• Task description: All that is needed is the first stretch of the listing below, repeated exactly and ending with the line that contains "Task: Click the 口播 text input field". Pictures are to be left out.

• Records shown:
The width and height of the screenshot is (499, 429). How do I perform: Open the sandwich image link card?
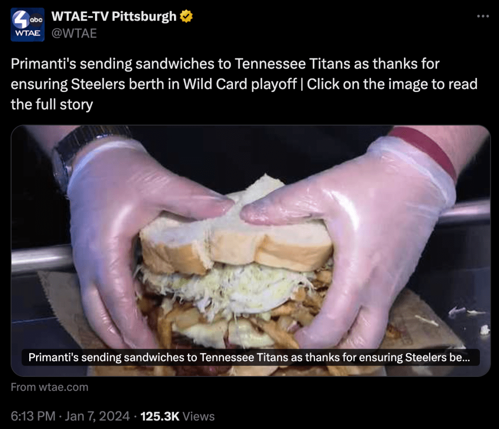tap(251, 251)
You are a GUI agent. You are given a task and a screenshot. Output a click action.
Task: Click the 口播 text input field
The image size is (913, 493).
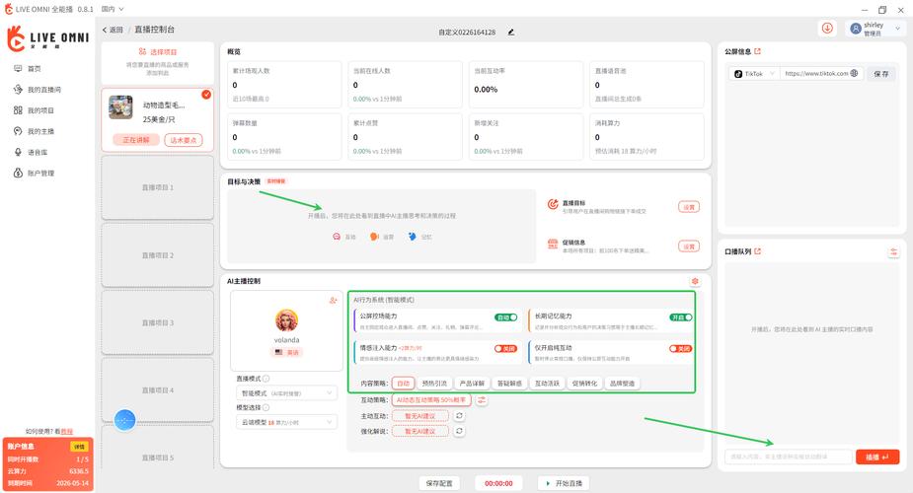pyautogui.click(x=790, y=457)
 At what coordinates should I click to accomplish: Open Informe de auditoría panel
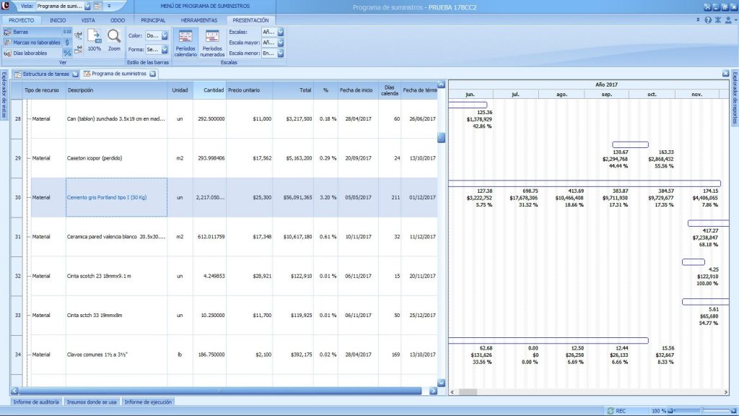(x=36, y=402)
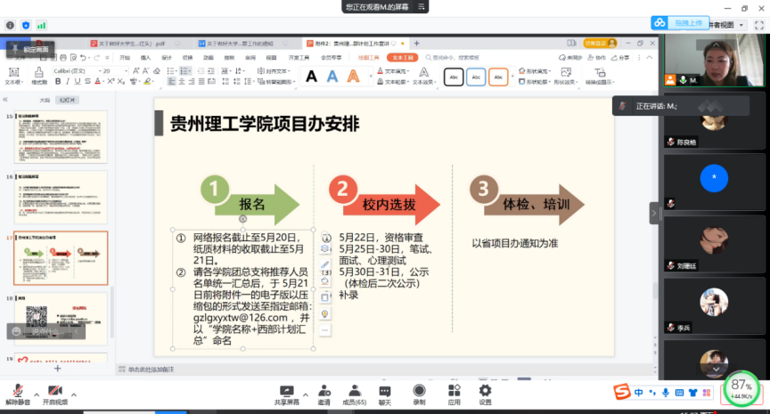The width and height of the screenshot is (770, 414).
Task: Switch to the 插入 ribbon tab
Action: pyautogui.click(x=145, y=57)
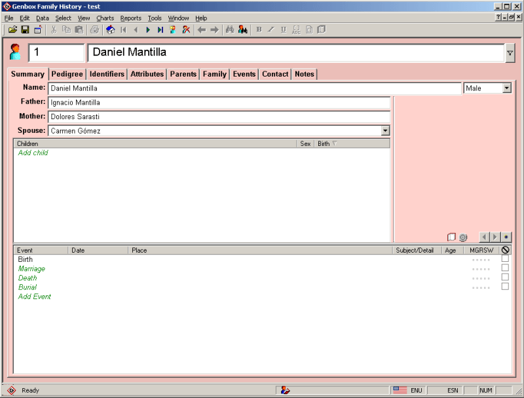
Task: Open the sex dropdown showing Male
Action: pyautogui.click(x=507, y=87)
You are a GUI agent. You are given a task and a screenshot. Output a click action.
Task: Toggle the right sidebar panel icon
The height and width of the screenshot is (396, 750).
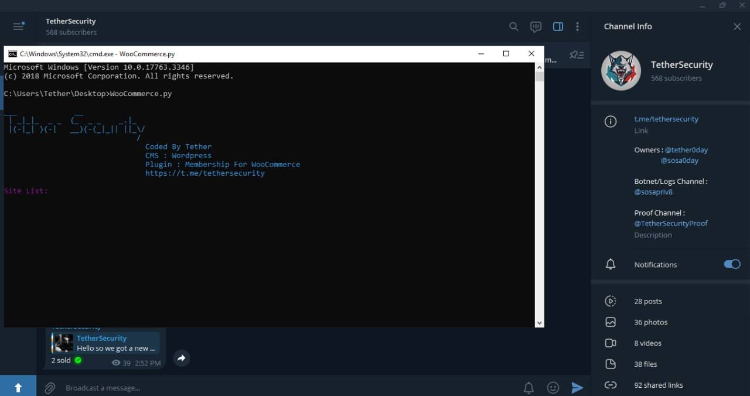click(x=558, y=26)
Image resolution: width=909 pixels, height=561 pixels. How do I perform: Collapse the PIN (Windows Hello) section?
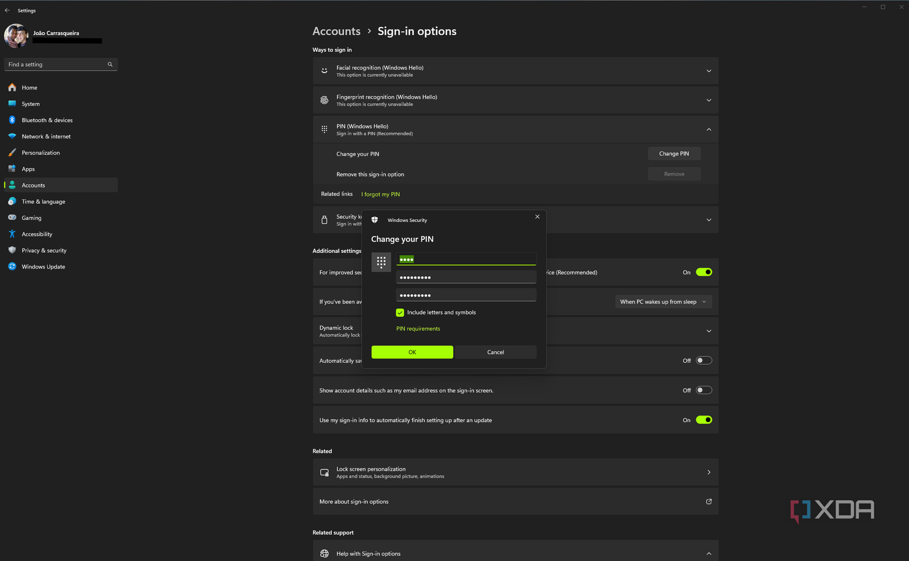pyautogui.click(x=708, y=130)
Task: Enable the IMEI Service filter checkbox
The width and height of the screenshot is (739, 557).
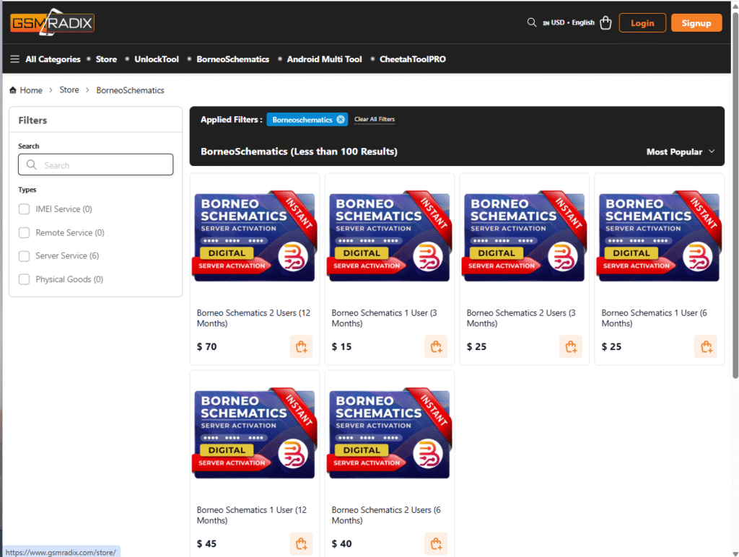Action: pyautogui.click(x=24, y=209)
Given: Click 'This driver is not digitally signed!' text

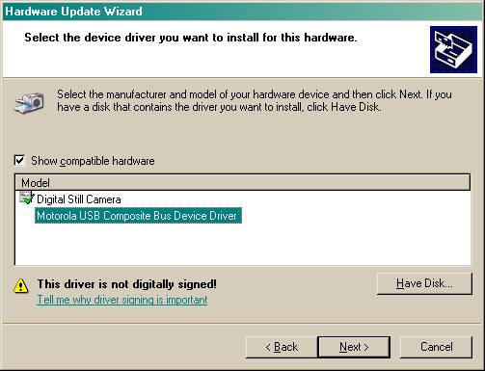Looking at the screenshot, I should tap(127, 284).

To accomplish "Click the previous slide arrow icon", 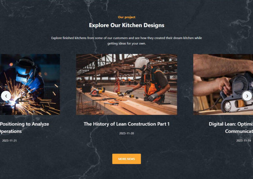I will tap(6, 96).
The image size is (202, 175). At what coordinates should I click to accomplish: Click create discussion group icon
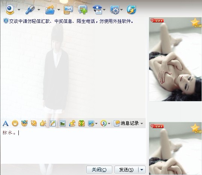(83, 10)
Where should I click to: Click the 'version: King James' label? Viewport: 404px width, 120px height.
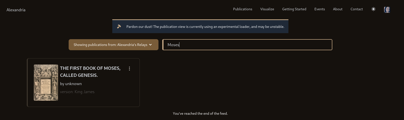[77, 92]
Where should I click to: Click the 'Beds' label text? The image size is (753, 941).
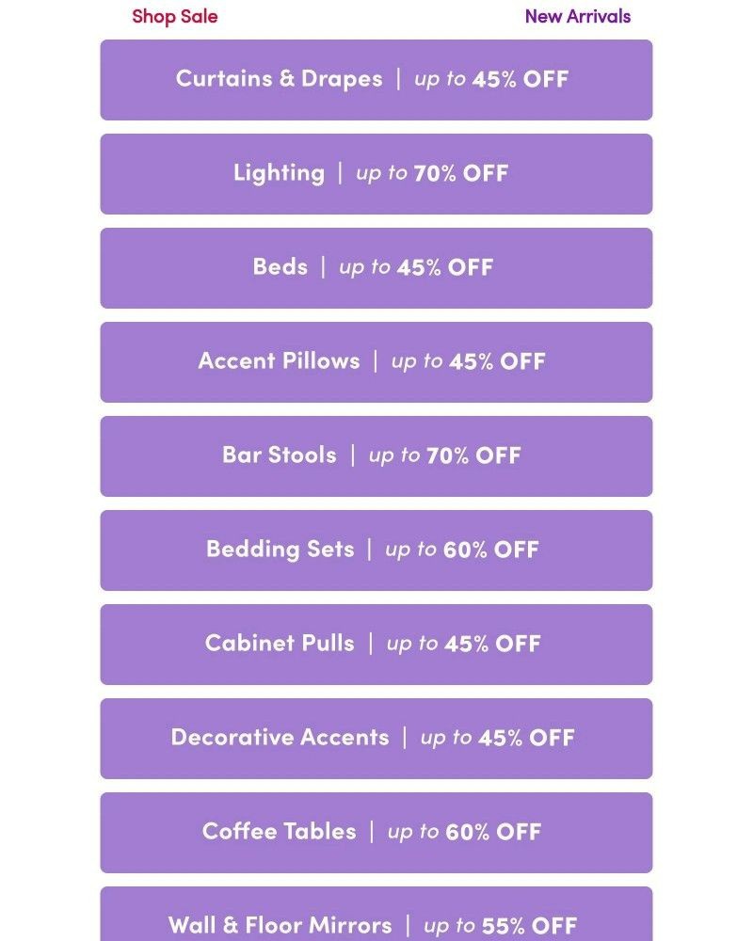click(x=280, y=266)
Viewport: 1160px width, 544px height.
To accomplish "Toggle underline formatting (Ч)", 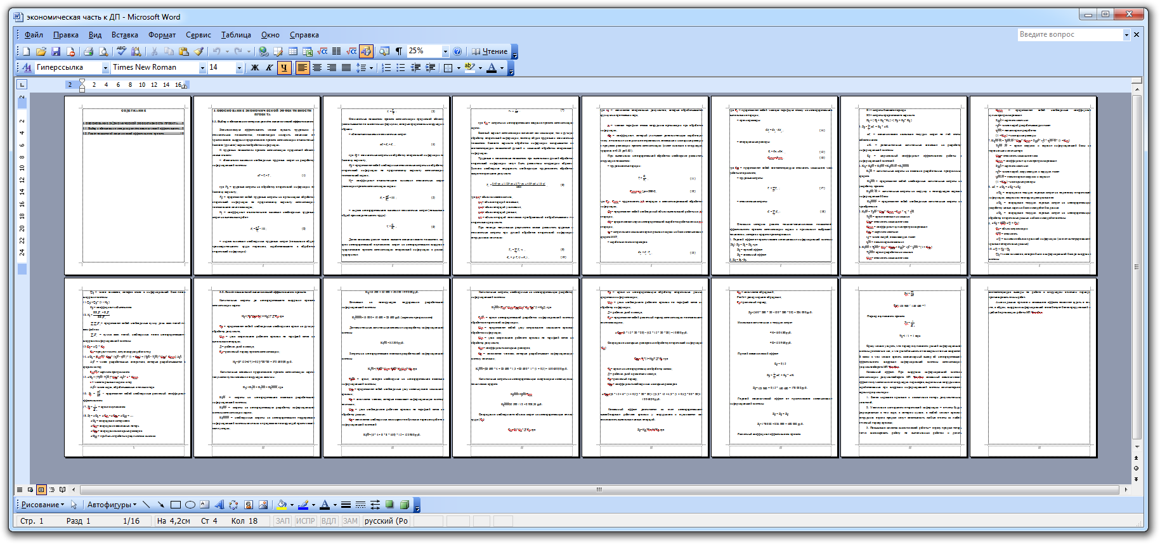I will (x=283, y=68).
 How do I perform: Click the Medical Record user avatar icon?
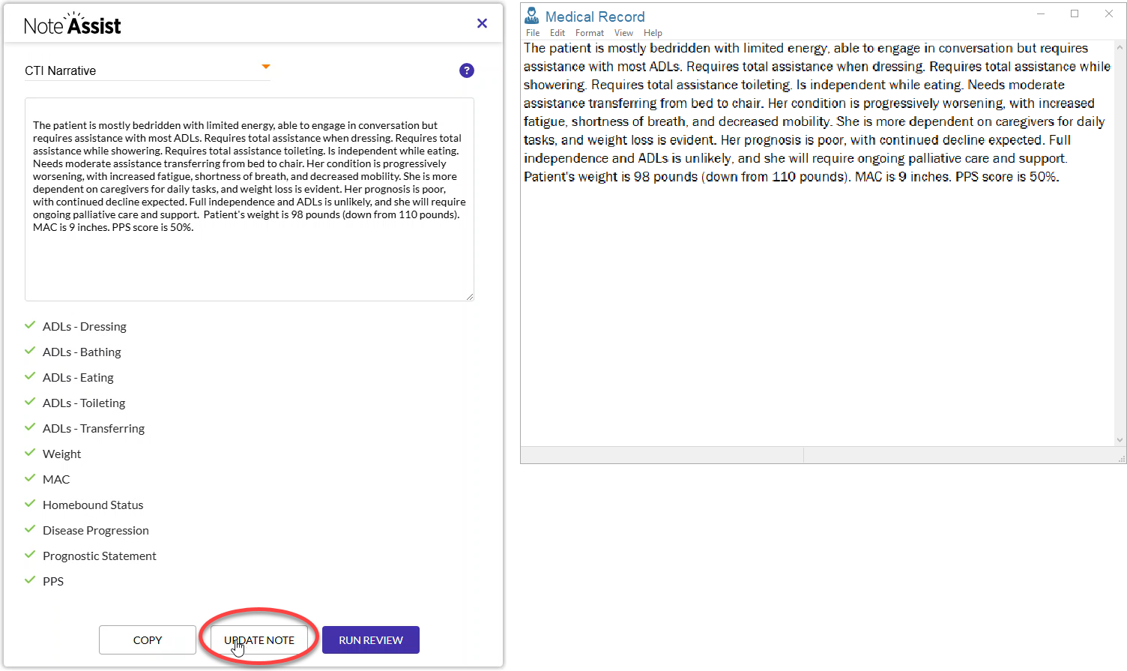(532, 14)
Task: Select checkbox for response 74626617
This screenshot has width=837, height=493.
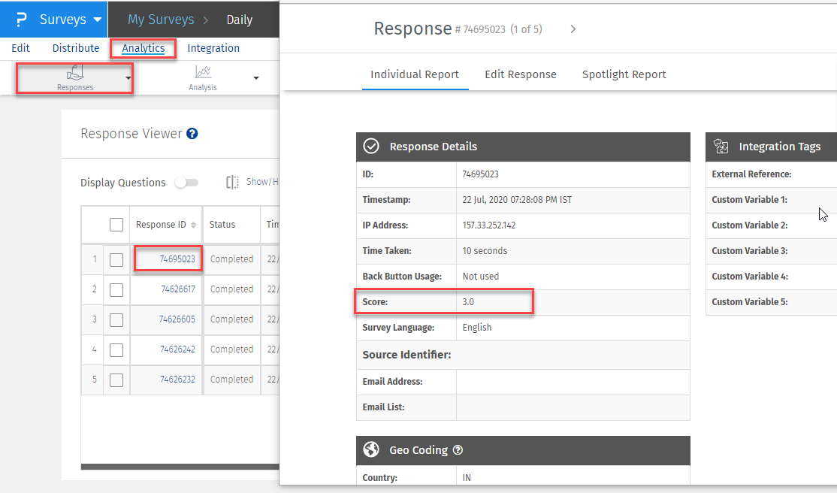Action: pos(116,289)
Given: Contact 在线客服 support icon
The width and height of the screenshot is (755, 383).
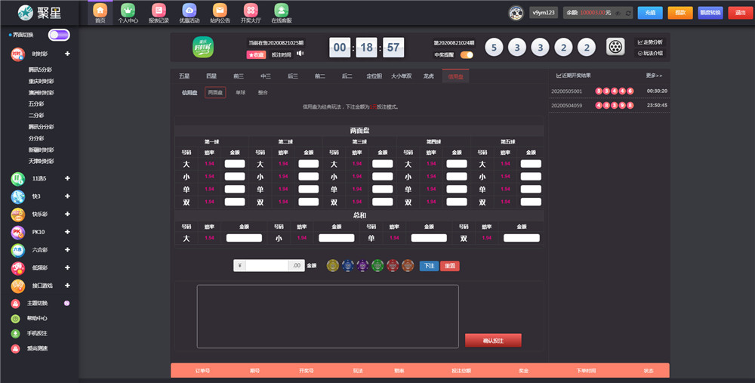Looking at the screenshot, I should click(x=281, y=11).
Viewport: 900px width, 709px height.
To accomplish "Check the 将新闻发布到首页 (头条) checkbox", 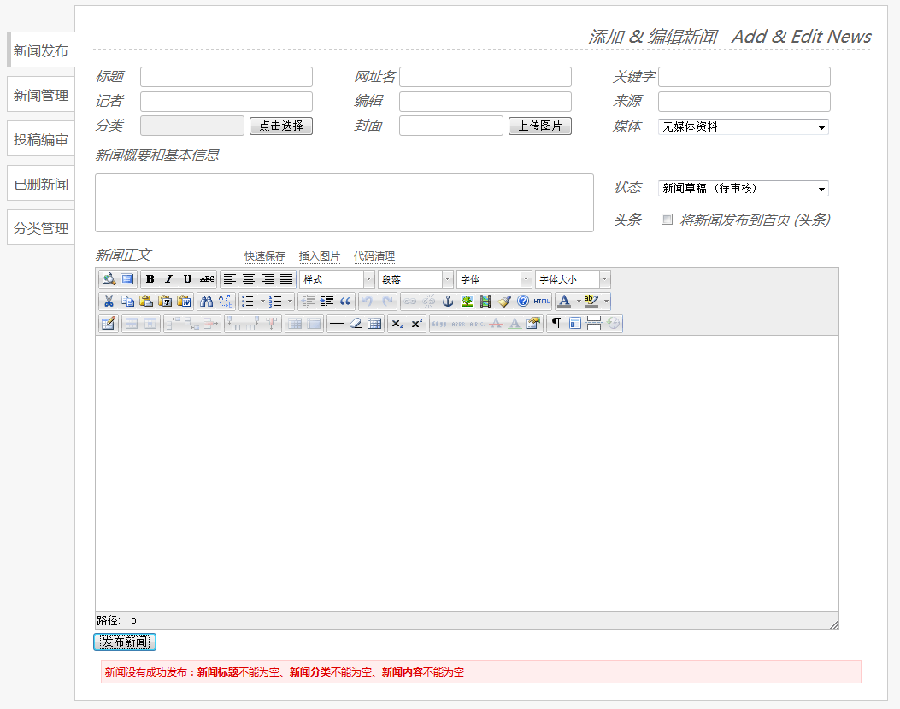I will coord(668,220).
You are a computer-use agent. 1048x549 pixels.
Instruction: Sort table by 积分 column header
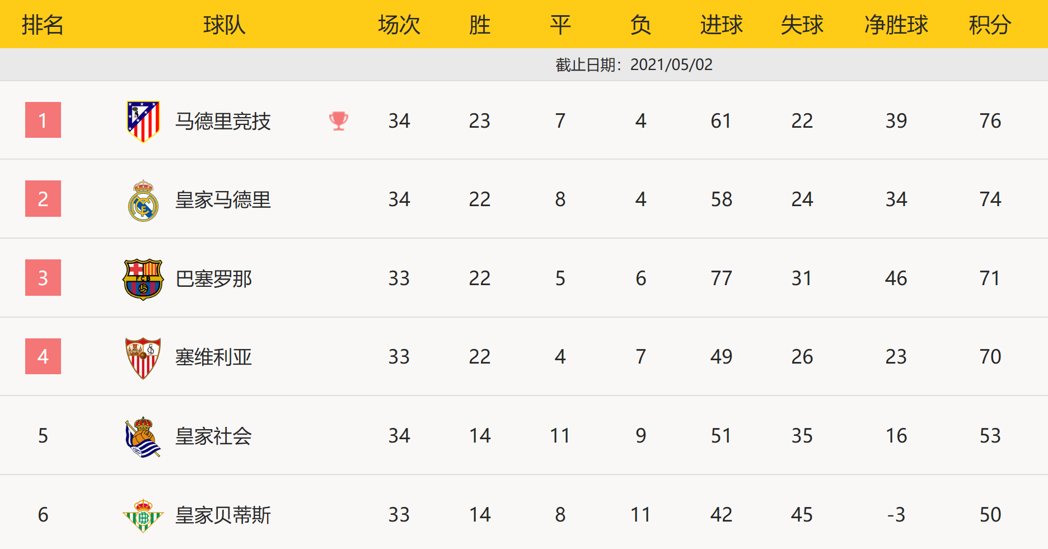tap(990, 25)
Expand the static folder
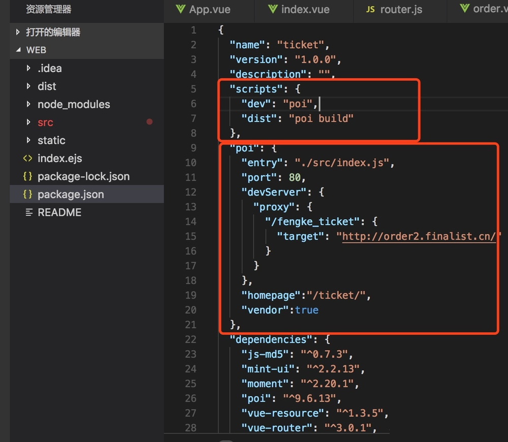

• Written answer:
The width and height of the screenshot is (499, 429). How do I perform: Open the sandwich image link card?
tap(251, 251)
You are a GUI agent. You are given a task and a screenshot. Output a click action.
Task: Click the 口播 text input field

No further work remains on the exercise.